というようなことを書いたのですが、いくつかメールをいただき、どうも、あながちそれも否定できない部分もあるような感じもしないではないというようなことも言えるのかもしれない(どっちだよ)ということを複数教えていただきました。

具体的な生理作用等を教えていただいた方もあったのですが、私が書いても仕組みを間違えるとご迷惑がかかるだけですので、概略だけでいえば、被曝というか、放射能に対して、

・納豆
・海藻
・天然塩


それと、味噌などの発酵食品などは良い、とする意見が昔から日本にはあるというようなことです。

上のどれもが現在、入手できにくくなっている地域も多いわけではありますが、仮に上のようなことがあるとすると、基本的には「昔ながらの普通の日本食の生活がいい」という感じにはなるのかもしれません。



放射能の歴史の中の日本と、その食文化

しかし、仮に本当にそういうようなことがあるとするのだと、どう書いていいのかよくわからないのですが、人類史上で最初に、そして今のところ唯一、核兵器による被害を受けた国である日本。そして、もしかすると、史上最悪の原発事故ともいえるのかもしれない渦中にある日本。

日本はそういう、放射能に関しての特殊な歴史に行き着いてしまった宿命の下に(現在)ある国民ではあるわけで、個々の理由はともかく「何度も放射能と対峙させられた国」として、世界でも希に見る国であることはある程度は事実のように思います。

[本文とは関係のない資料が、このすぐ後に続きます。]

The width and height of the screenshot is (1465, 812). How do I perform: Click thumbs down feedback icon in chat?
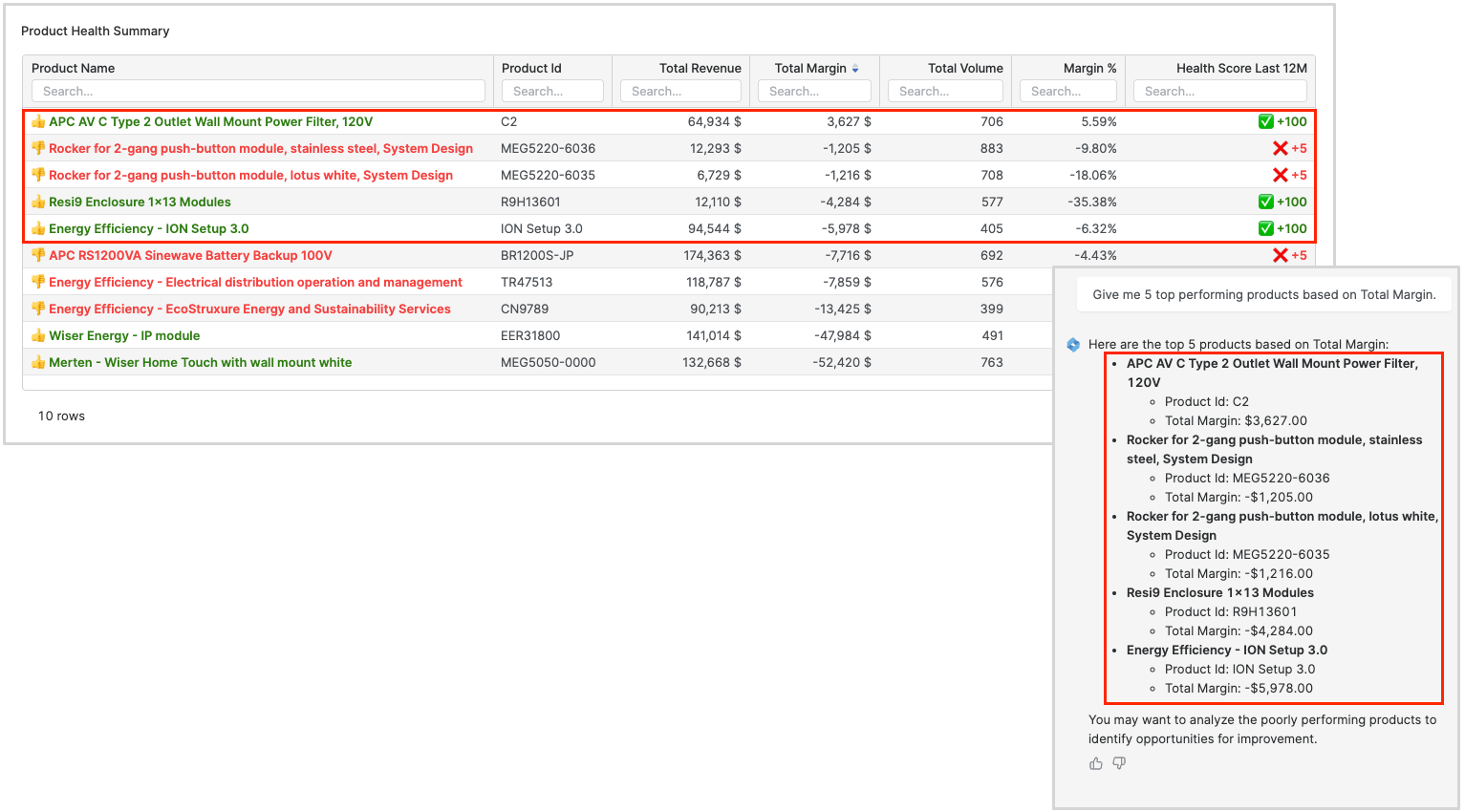1119,763
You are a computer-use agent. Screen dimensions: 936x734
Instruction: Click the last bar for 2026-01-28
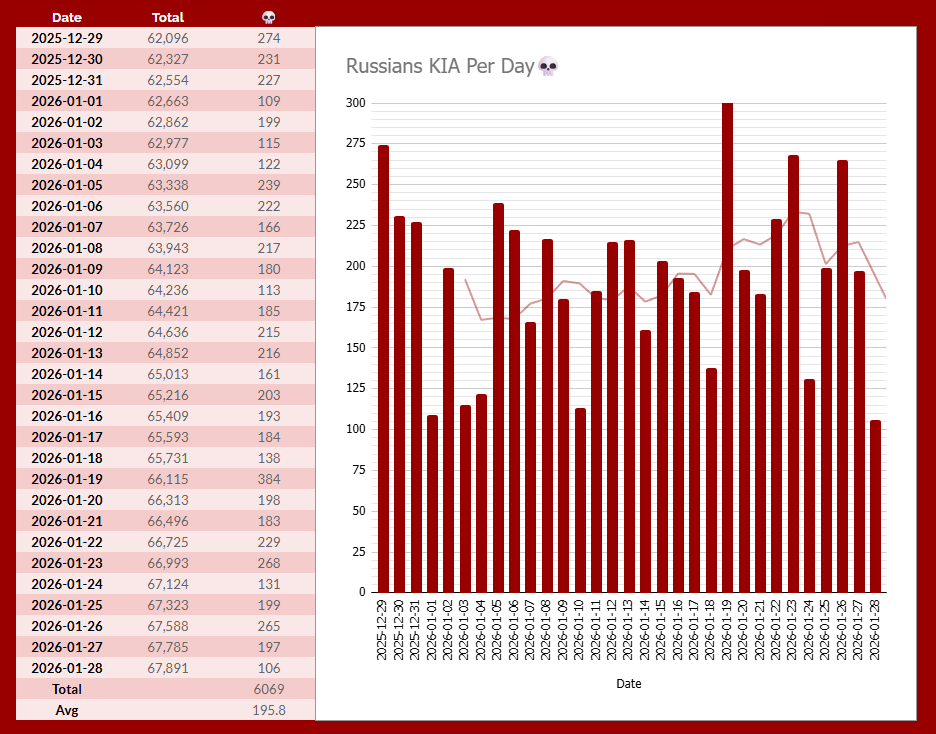(875, 506)
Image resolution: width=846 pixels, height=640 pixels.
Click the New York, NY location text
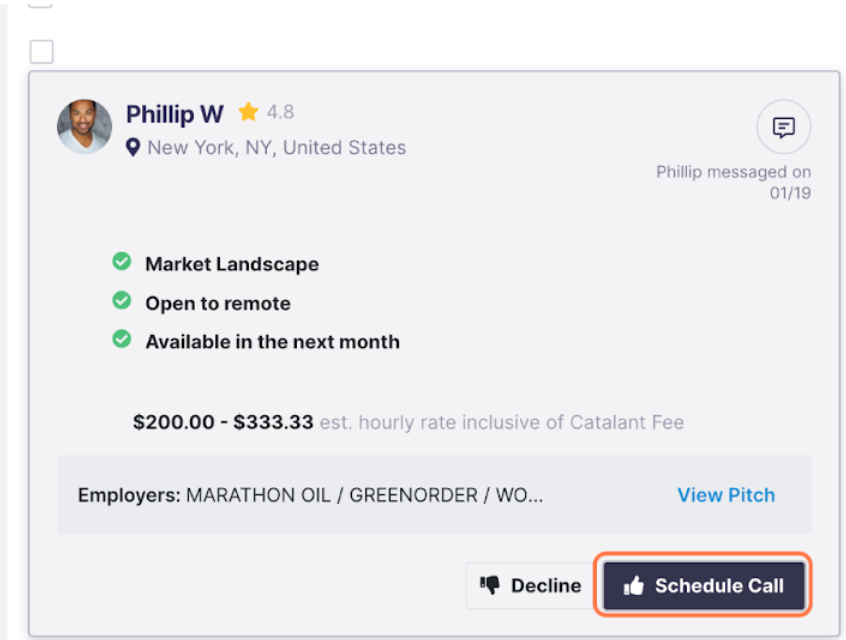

そして、そこで何となく思うことは、そういう国で生まれた納豆だとか、あるいは日本人だけが消化酵素を持っている海藻(海藻を消化できる遺伝子を唯一持っている)だとか、あるいは他の国とは違った発展を見せた味噌や醤油の文化、そして、梅干しや塩辛の「異常にしょっぱい文化」という、食文化の流れに何となく感じるものはあるのですが、それが何かは今はよくわかりません。


今は違うでしょうが、北海道生まれの私が少年くらいの時(1970年代)は、朝ご飯は、ごはんとみそ汁と納豆と、そこに漬けものというのが普通で、シャケやニシンなどの焼き魚があることもありましたが(当時の塩鮭やニシンはものすごく塩辛かった)、要するに、食事、特に朝食というものは、

ごはん + 塩(漬けものなど) + 発酵食品(納豆やみそ汁など)

が基本で、これが毎日毎日、何百日、何千日と朝に繰り返されていたのが当時の食生活でした。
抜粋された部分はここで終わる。